PROBLEM DETAILS -
All of the data needs to be repeated exactly.

Collected data entries

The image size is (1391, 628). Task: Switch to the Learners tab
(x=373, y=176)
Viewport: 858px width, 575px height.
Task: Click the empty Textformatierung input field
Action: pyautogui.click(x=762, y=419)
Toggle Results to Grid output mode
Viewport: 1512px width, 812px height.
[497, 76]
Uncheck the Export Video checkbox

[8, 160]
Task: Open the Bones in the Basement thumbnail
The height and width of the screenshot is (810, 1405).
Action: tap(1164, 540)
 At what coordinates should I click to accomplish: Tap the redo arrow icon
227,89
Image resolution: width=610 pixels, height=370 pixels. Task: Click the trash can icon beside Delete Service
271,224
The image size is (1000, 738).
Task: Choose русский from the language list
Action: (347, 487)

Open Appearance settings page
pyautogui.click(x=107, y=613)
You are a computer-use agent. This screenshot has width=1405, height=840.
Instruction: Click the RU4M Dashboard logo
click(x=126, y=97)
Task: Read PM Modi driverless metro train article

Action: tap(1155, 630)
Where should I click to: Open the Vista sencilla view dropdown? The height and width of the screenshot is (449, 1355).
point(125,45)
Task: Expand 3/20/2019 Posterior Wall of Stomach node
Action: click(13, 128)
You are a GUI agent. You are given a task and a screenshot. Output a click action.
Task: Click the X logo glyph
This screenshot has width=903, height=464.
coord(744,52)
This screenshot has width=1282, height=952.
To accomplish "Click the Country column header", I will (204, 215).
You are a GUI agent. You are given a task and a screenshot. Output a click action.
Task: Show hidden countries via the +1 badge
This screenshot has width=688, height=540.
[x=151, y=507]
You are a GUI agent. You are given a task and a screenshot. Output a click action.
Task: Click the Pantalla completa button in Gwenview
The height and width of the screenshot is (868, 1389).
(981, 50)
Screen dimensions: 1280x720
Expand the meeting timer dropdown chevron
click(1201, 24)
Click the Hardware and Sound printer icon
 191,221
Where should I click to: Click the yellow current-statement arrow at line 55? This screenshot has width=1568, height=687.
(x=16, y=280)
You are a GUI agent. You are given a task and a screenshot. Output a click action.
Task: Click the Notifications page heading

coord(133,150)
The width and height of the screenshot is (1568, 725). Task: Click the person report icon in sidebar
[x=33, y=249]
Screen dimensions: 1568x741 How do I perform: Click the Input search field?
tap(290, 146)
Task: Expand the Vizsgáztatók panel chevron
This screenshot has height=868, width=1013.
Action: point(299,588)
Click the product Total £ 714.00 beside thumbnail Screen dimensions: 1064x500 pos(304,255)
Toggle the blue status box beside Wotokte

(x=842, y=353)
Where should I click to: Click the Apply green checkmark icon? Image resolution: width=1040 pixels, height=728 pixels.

TASK SOLUTION -
The image size is (1391, 628). Task: Switch to the Learners tab
(x=373, y=176)
Viewport: 858px width, 575px height.
Task: Click the empty Textformatierung input field
Action: pyautogui.click(x=762, y=419)
Toggle Results to Grid output mode
Viewport: 1512px width, 812px height.
[497, 76]
Uncheck the Export Video checkbox

[8, 160]
Task: Open the Bones in the Basement thumbnail
The height and width of the screenshot is (810, 1405).
Action: tap(1164, 540)
 At what coordinates should I click to accomplish: Tap the redo arrow icon
227,89
Image resolution: width=610 pixels, height=370 pixels. Task: Click the trash can icon beside Delete Service
271,224
The image size is (1000, 738).
Task: Choose русский from the language list
Action: (347, 487)

Open Appearance settings page
pyautogui.click(x=107, y=613)
You are a computer-use agent. This screenshot has width=1405, height=840.
Instruction: Click the RU4M Dashboard logo
click(x=126, y=97)
Task: Read PM Modi driverless metro train article

Action: tap(1155, 630)
Where should I click to: Open the Vista sencilla view dropdown? The height and width of the screenshot is (449, 1355).
point(125,45)
Task: Expand 3/20/2019 Posterior Wall of Stomach node
Action: click(13, 128)
You are a GUI agent. You are given a task and a screenshot. Output a click action.
Task: Click the X logo glyph
This screenshot has width=903, height=464.
coord(744,52)
This screenshot has width=1282, height=952.
To accomplish "Click the Country column header", I will (204, 215).
You are a GUI agent. You are given a task and a screenshot. Output a click action.
Task: Show hidden countries via the +1 badge
This screenshot has width=688, height=540.
[x=151, y=507]
You are a GUI agent. You are given a task and a screenshot. Output a click action.
Task: Click the Pantalla completa button in Gwenview
The height and width of the screenshot is (868, 1389).
(981, 50)
Screen dimensions: 1280x720
Expand the meeting timer dropdown chevron
click(1201, 24)
Click the Hardware and Sound printer icon
 191,221
Where should I click to: Click the yellow current-statement arrow at line 55? This screenshot has width=1568, height=687.
(x=16, y=280)
You are a GUI agent. You are given a task and a screenshot. Output a click action.
Task: Click the Notifications page heading

coord(133,150)
The width and height of the screenshot is (1568, 725). Task: Click the person report icon in sidebar
[x=33, y=249]
Screen dimensions: 1568x741 How do I perform: Click the Input search field?
tap(290, 146)
Task: Expand the Vizsgáztatók panel chevron
This screenshot has height=868, width=1013.
Action: point(299,588)
Click the product Total £ 714.00 beside thumbnail Screen dimensions: 1064x500 pos(304,255)
Toggle the blue status box beside Wotokte

(x=842, y=353)
Where should I click to: Click the Apply green checkmark icon? Image resolution: width=1040 pixels, height=728 pixels.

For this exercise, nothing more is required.